* WORK INSTRUCTIONS
Keep only those lines of the records that include the string "agent".

──────── EXERCISE MATERIALS

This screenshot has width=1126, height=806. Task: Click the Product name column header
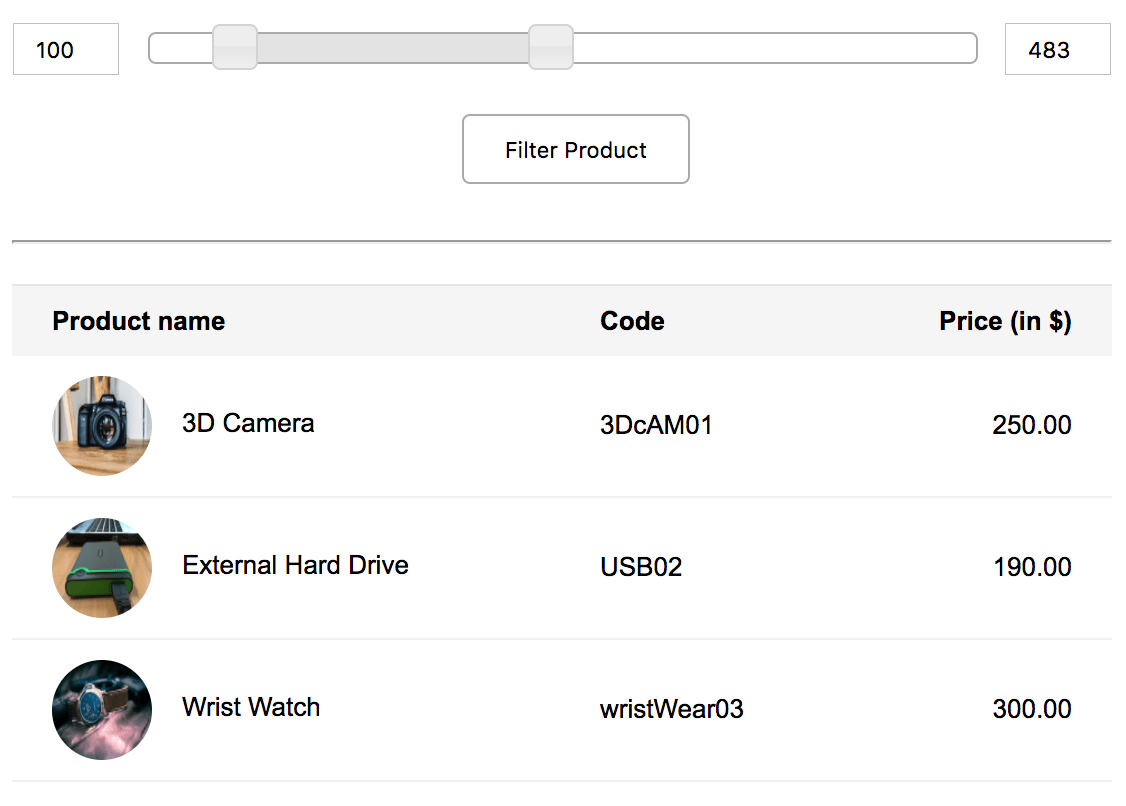138,321
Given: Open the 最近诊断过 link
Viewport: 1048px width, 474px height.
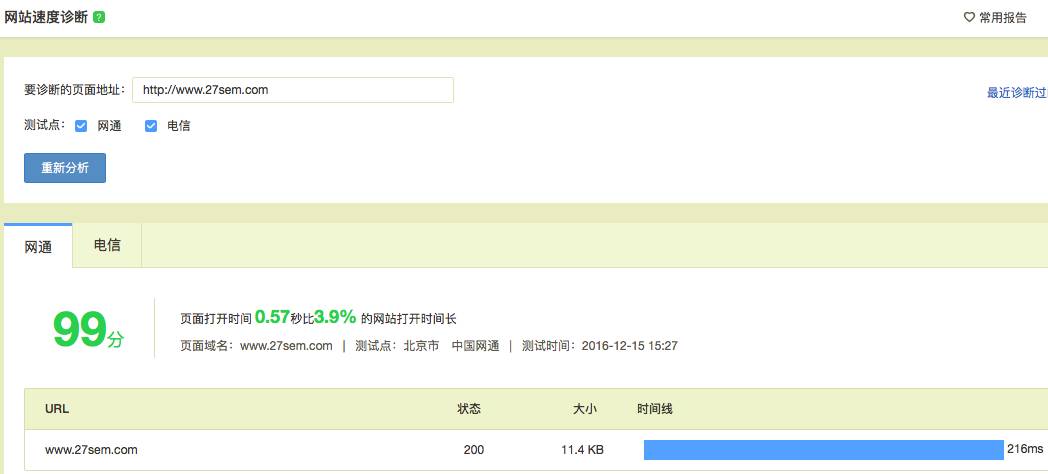Looking at the screenshot, I should (x=1017, y=93).
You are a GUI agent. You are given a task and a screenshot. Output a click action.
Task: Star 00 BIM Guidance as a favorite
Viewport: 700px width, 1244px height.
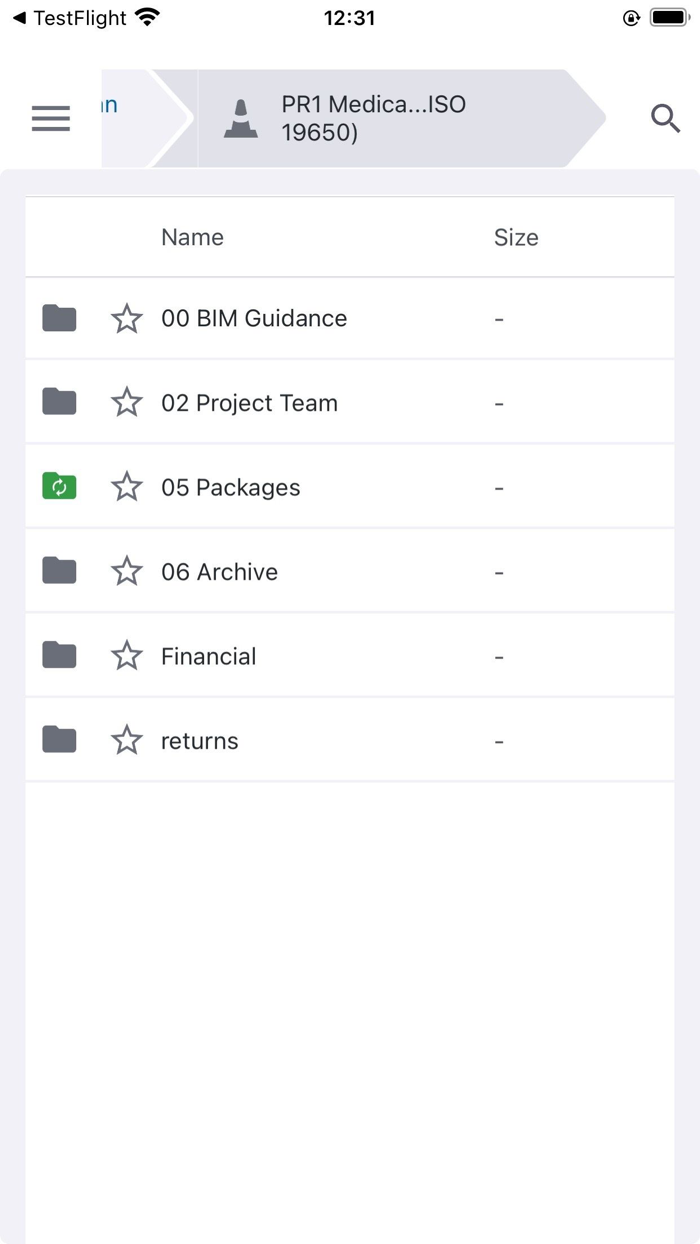tap(127, 317)
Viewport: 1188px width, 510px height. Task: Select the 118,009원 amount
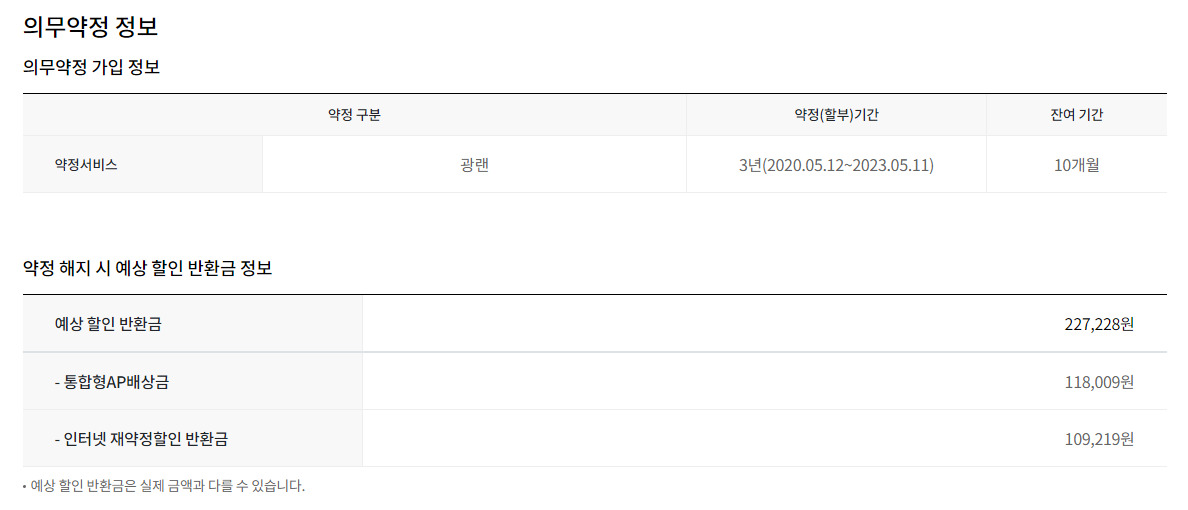(1099, 381)
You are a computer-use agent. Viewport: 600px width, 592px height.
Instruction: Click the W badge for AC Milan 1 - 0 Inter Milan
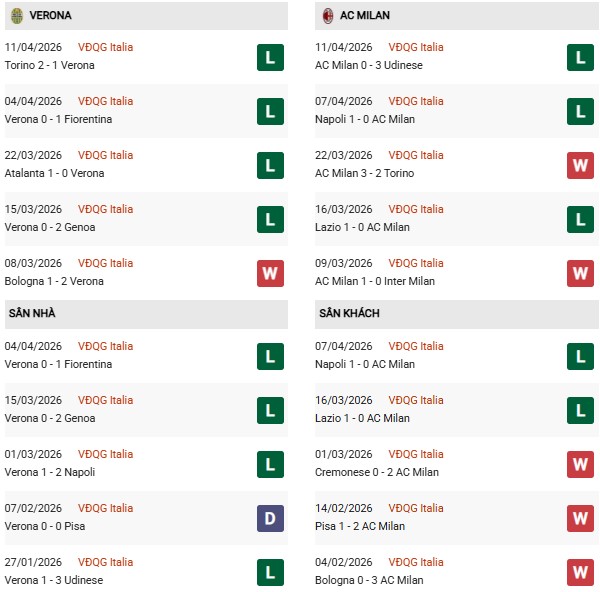click(x=581, y=273)
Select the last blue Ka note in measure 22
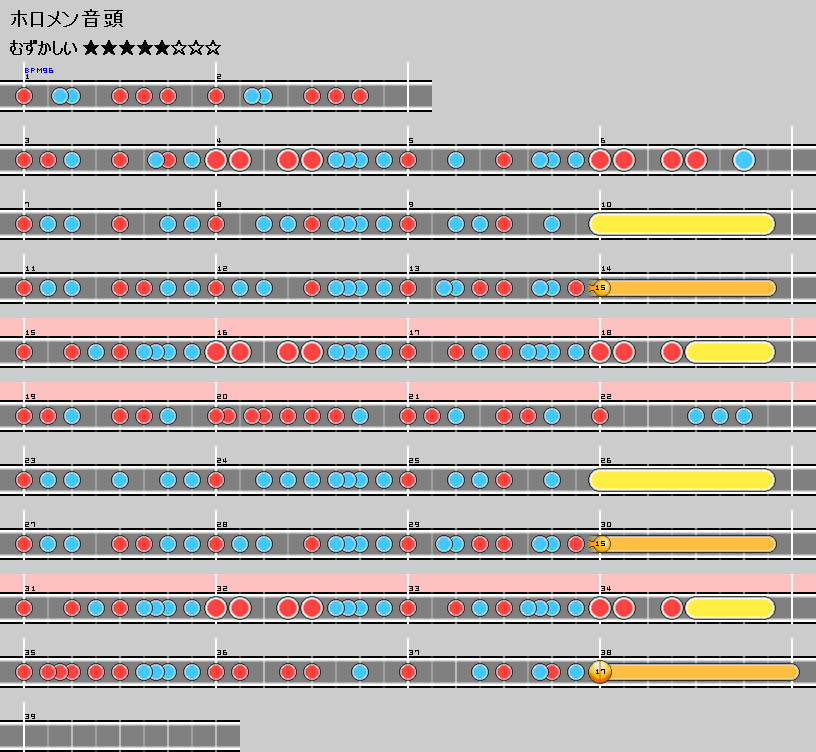Image resolution: width=816 pixels, height=752 pixels. [x=743, y=416]
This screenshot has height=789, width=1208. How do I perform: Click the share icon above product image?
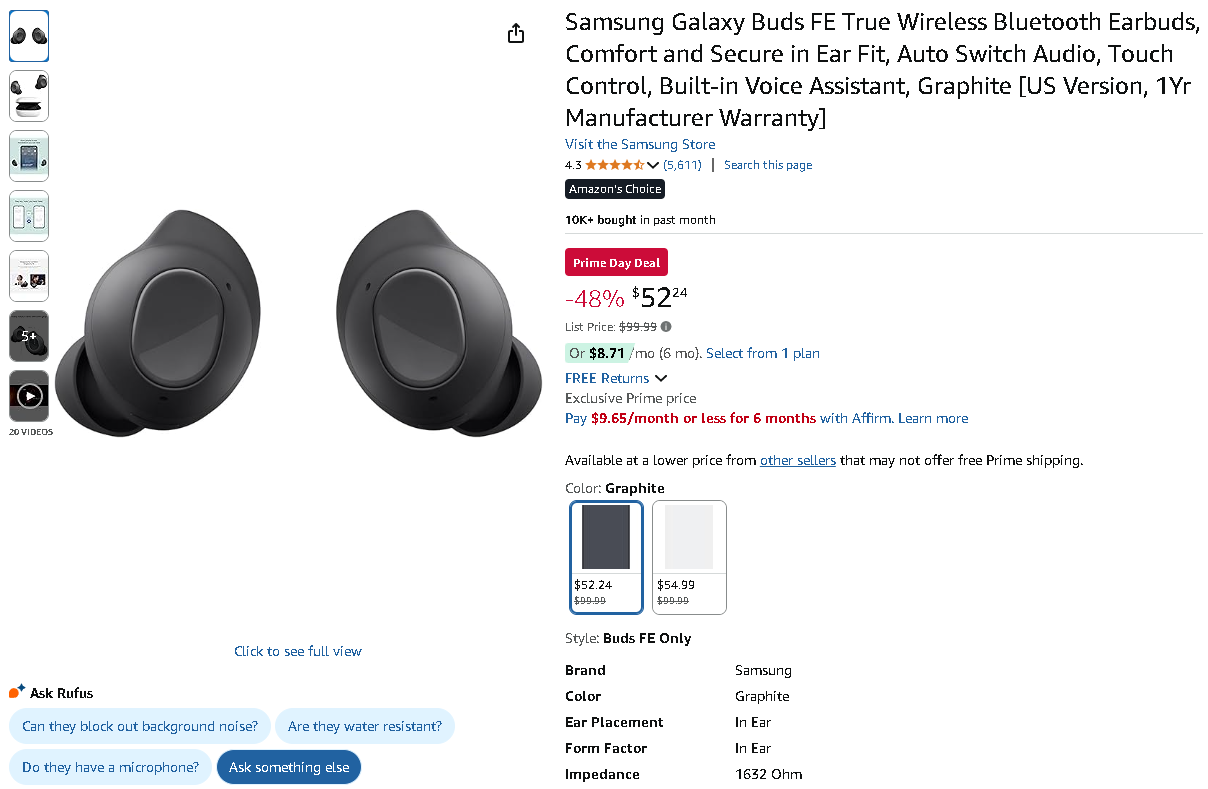coord(516,33)
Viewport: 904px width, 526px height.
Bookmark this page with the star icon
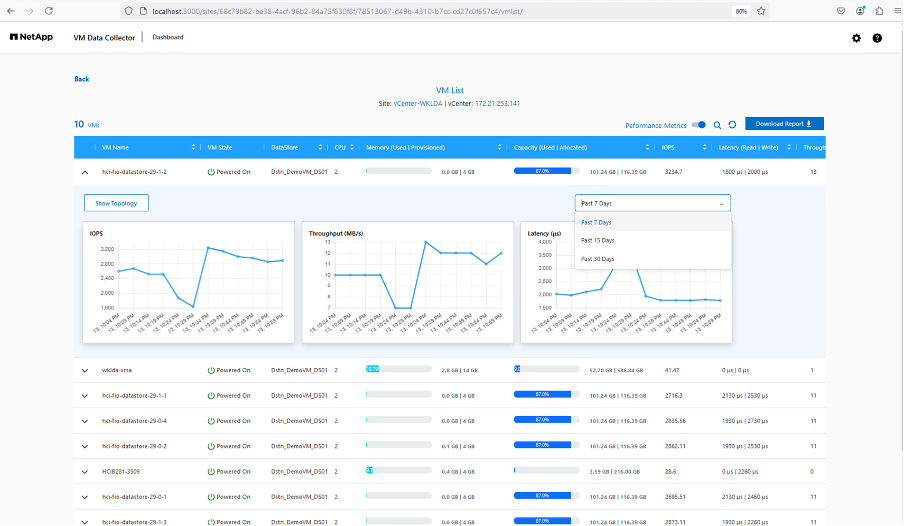coord(761,11)
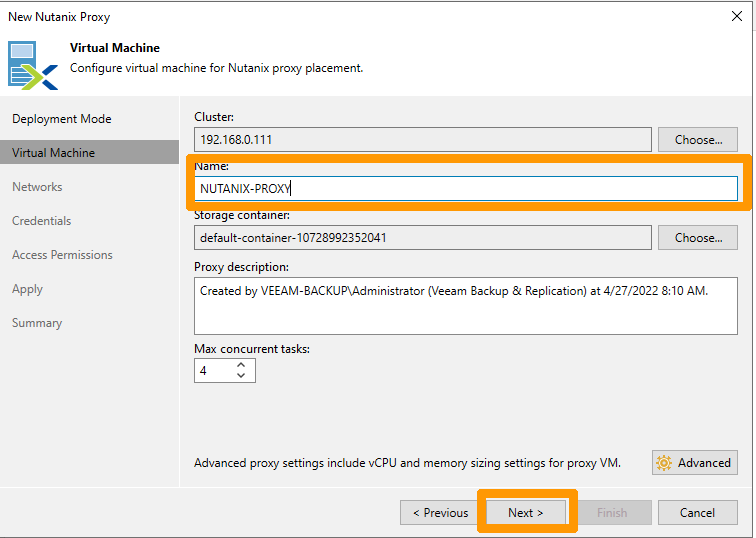Go back with the Previous button

(440, 513)
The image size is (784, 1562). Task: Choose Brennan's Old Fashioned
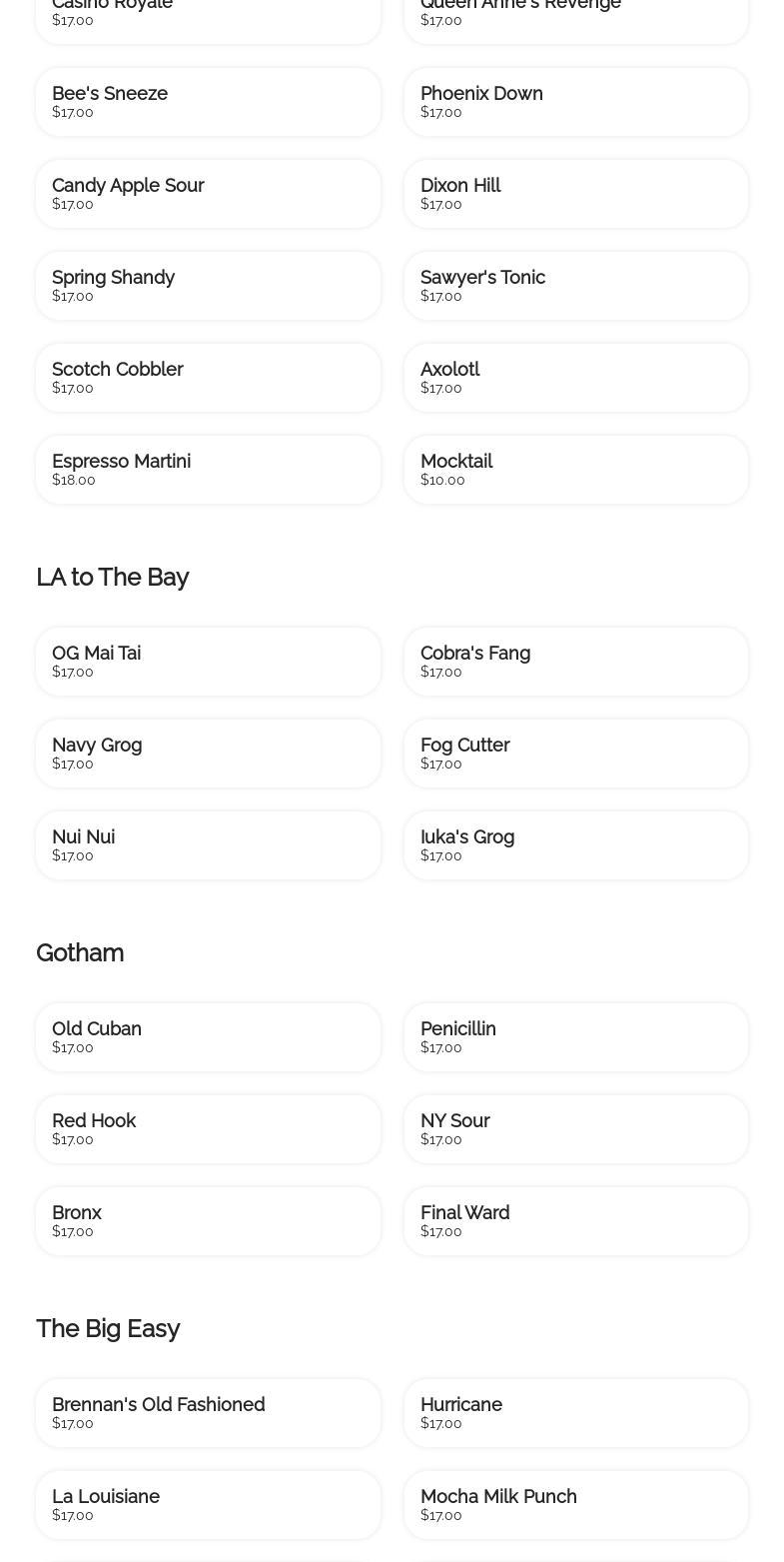tap(208, 1413)
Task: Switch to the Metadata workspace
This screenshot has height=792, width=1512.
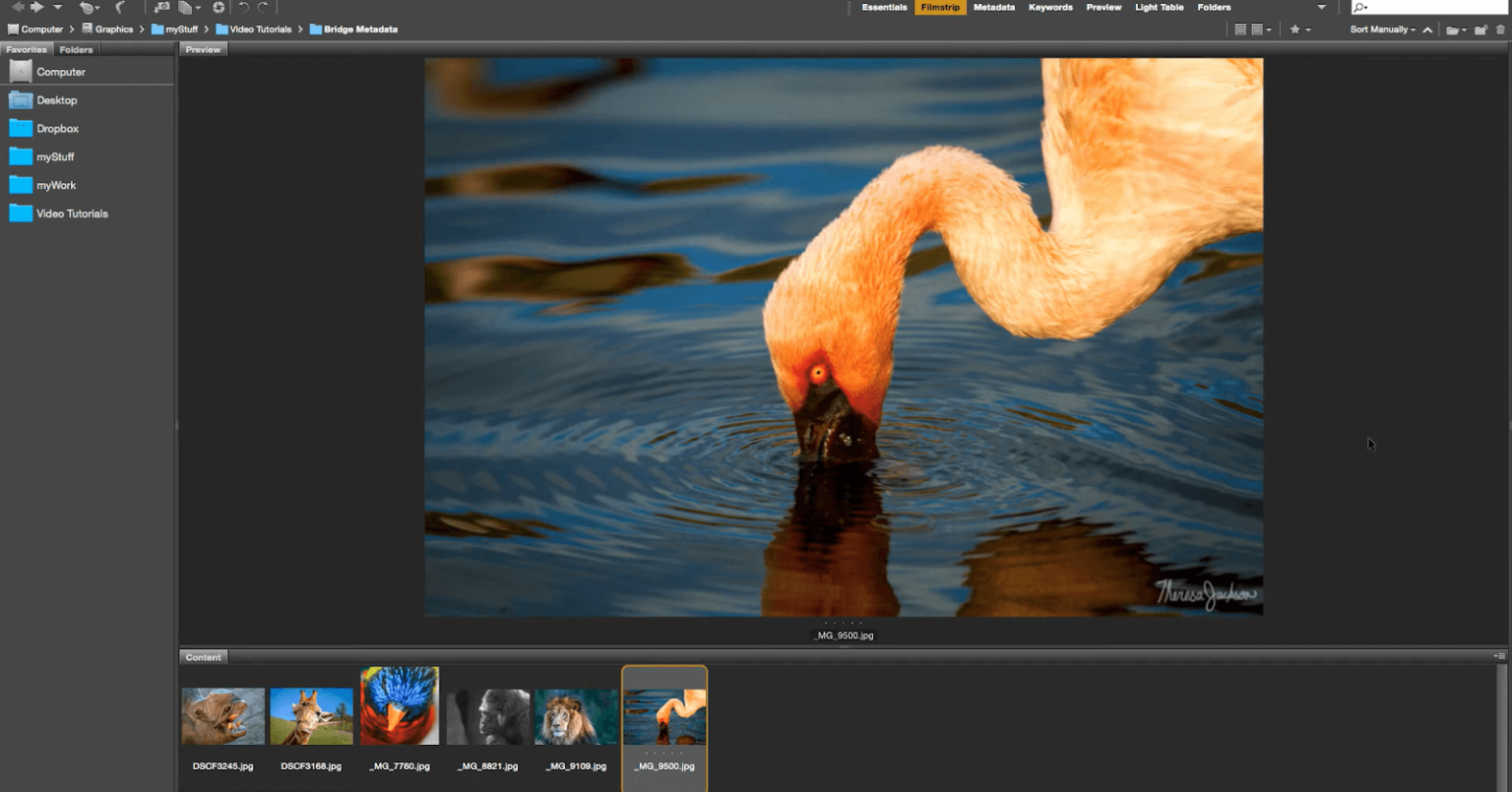Action: 993,8
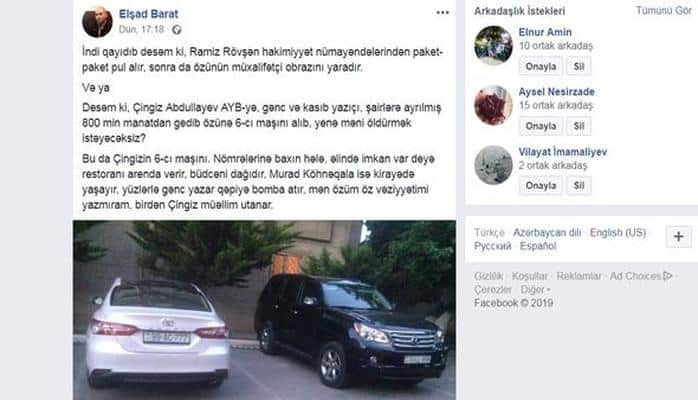
Task: Switch language to Azərbaycan dili
Action: pyautogui.click(x=547, y=233)
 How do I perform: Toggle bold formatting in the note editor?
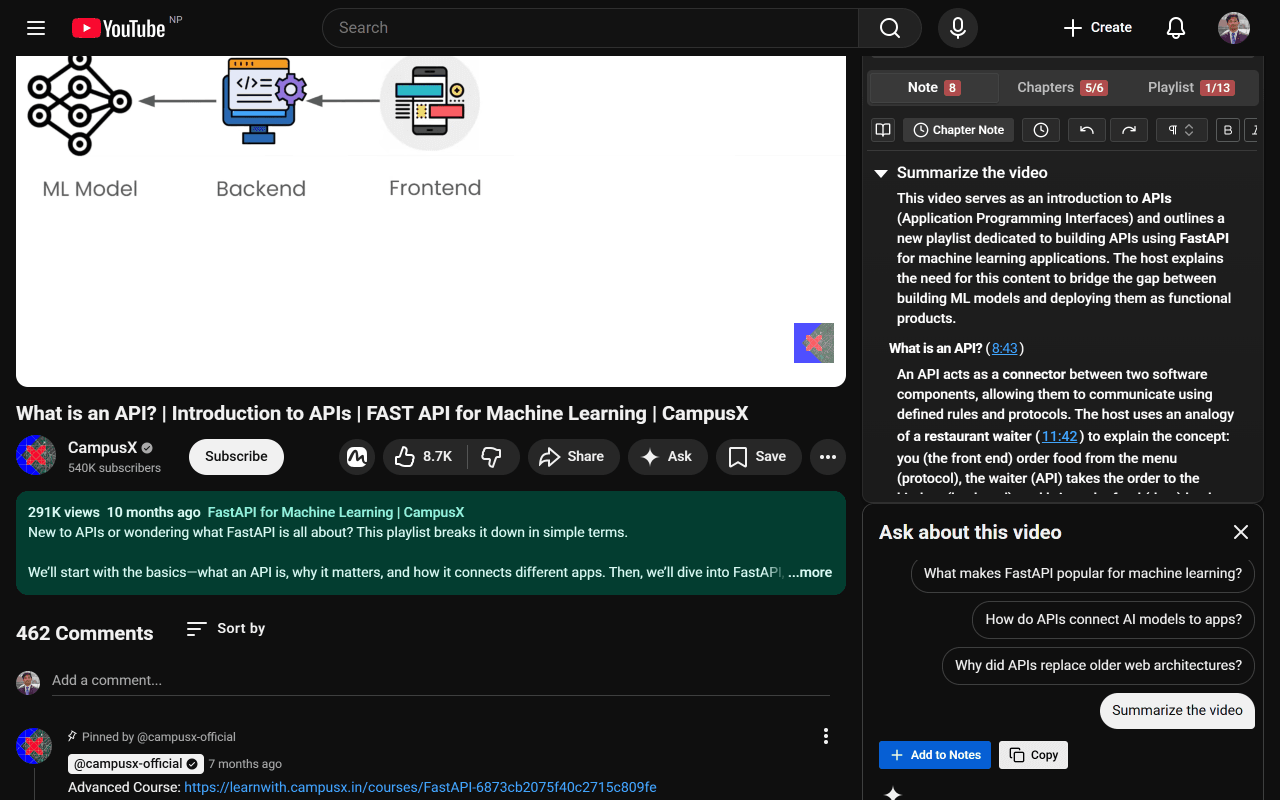(1227, 129)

────────────────

* WORKED SOLUTION
You are a GUI agent. You are given a task and a screenshot. Output a click action.
You are a computer-use agent. Viewport: 600px width, 592px height.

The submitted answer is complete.